The lead role of Pseudolus in A Funny Thing Happened on the Way to the Forum has earned the Tony Award for the three different actors who have performed the character: Zero Mostel (1963), Phil Silvers (1972), and Nathan Lane (1996). In 1989, Jason Alexander won the award for portraying several characters in Jerome Robbins' Broadway, including Pseudolus.

Three other male roles have produced multiple Tony Award winners:
- J. Pierrepont Finch in How to Succeed in Business Without Really Trying: Robert Morse (1962) and Matthew Broderick (1995).
- Emile de Beque in South Pacific: Ezio Pinza (1950) and Paulo Szot (2008).
- Albin in La Cage Aux Folles: George Hearn (1984) and Douglas Hodge (2010). Gary Beach earned a nomination for the 2005 revival.

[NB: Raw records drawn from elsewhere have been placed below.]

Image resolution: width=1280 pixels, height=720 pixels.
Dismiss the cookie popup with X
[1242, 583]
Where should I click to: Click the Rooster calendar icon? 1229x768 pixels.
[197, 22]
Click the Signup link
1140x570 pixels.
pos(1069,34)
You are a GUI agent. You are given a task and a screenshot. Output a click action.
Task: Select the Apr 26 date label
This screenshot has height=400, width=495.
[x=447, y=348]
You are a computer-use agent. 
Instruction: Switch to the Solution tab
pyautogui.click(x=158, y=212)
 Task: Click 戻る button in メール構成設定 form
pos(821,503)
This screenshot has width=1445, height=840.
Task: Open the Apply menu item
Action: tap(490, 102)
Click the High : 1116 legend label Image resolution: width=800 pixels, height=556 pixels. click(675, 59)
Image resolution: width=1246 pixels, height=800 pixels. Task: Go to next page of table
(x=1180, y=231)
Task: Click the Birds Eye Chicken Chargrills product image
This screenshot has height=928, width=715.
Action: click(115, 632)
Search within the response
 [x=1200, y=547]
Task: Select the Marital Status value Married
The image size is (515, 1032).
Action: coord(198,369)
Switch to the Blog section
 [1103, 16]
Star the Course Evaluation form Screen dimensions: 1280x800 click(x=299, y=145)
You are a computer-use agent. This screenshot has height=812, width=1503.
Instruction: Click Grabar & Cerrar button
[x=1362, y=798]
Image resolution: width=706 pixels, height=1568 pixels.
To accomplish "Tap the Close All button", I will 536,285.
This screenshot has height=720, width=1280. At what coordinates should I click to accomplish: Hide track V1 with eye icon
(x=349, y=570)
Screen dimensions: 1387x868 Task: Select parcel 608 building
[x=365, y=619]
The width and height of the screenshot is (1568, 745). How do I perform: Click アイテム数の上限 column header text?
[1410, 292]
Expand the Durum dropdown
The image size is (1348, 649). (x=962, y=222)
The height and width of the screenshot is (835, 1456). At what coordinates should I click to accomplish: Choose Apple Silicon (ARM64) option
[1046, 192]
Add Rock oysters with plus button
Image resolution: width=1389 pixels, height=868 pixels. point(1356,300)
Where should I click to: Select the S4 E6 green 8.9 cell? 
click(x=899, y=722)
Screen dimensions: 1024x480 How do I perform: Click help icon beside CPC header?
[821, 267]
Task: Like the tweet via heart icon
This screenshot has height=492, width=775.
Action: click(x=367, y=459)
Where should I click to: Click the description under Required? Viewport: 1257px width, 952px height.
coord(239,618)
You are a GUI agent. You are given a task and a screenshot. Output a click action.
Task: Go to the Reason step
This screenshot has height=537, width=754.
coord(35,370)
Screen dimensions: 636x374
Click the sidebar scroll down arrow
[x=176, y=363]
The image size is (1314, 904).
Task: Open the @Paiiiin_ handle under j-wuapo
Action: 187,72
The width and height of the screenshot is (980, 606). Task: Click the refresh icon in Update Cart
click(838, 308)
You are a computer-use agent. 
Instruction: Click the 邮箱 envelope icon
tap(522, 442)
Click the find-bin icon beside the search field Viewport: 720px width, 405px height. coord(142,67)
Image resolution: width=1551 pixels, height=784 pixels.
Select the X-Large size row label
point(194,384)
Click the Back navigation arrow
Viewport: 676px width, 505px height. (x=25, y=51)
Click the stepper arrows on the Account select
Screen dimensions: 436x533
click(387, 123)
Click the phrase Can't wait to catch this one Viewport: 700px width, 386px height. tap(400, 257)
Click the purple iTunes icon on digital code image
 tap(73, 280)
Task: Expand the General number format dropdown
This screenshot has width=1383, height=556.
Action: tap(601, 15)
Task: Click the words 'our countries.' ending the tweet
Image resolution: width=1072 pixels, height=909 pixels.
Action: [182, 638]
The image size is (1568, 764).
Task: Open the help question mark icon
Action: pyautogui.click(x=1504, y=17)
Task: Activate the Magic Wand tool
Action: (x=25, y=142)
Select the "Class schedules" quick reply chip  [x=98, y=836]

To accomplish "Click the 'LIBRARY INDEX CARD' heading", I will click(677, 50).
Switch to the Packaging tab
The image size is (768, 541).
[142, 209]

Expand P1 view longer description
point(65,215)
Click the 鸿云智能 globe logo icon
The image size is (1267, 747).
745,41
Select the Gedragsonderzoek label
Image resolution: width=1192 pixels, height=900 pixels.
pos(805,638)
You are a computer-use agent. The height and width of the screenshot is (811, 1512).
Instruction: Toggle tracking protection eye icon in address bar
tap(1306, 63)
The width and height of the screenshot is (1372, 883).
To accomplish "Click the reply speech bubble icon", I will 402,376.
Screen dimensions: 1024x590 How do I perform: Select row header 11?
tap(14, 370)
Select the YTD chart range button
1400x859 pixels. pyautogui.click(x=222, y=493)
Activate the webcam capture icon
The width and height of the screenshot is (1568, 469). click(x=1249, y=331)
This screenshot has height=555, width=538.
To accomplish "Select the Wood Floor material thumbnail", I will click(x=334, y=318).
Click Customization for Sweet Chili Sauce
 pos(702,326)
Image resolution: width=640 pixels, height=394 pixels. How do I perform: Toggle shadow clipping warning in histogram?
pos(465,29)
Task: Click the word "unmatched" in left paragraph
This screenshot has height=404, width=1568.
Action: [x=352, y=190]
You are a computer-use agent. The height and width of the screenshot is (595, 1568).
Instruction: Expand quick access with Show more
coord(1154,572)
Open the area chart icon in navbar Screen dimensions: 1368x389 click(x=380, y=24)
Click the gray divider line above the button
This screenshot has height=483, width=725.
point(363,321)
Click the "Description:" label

Two actors have won for their performances in My Fair Lady, each for a different character: Rex Harrison, playing Henry Higgins (1957) and George Rose, playing Alfred P. Doolitle (1976). Ian Richardson and Harry Hadden-Paton, who played Henry Higgins in 1976 and 2018, respectively, were also nominated.

The lead role with most nominations is Tevye, in Fiddler on the Roof. Five actors have been nominated for their portrayals, with one win: Zero Mostel (winner, 1965), Herschel Bernardi (1982), Chaim Topol (1991), Alfred Molina (2004), Danny Burstein (2016). In 1989, Jason Alexander won the award for portraying several characters in Jerome Robbins' Broadway, including Tevye.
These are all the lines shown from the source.